Dari sinilah Arkoun menurunkan metode tafsirnya: “Keinginan kami adalah membuat mungkin suatu penanganan yang solider terhadap kitab-kitab suci oleh orang-orang “ahlu kitab”. Untuk itu, kami mengajak pembaca untuk membaca al-Qur’an menurut aturan-aturan suatu metode yang dapat diterapkan pada semua teks doktrinal besar.” Konsep inilah yang kemudian dikenal dengan hermeneutika Al-Qur’an, yang mendapat banyak kritik pedas dari para peneliti INSISTS sebagaimana mereka tuangkan dalam Jurnal ISLAMIA-nya edisi perdana tahun 2002.

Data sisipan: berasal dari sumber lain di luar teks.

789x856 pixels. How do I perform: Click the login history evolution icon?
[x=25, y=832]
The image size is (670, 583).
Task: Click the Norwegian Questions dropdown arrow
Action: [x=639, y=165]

Pemikiran Arkoun ini banyak mempengaruhi para sarjana muslim di dunia, termasuk di Indonesia. Buku-bukunya banyak diterjemahkan ke dalam bahasa Indonesia. Salah satu buku Arkoun yang menjadi buku pegangan wajib para mahasiswa atau rujukan primer kalangan akademisi IAIN/UIN program Studi Tafsir Hadis, Fakultas Ushuluddin dalam menginterpretasi Al-Qur’an, yaitu Rethinking Islam: Common Questions, Uncommon Answers. Arkoun, dalam buku ini menyayangkan jika sarjana Muslim tidak mengikuti jejak kaum Yahudi-Kristen.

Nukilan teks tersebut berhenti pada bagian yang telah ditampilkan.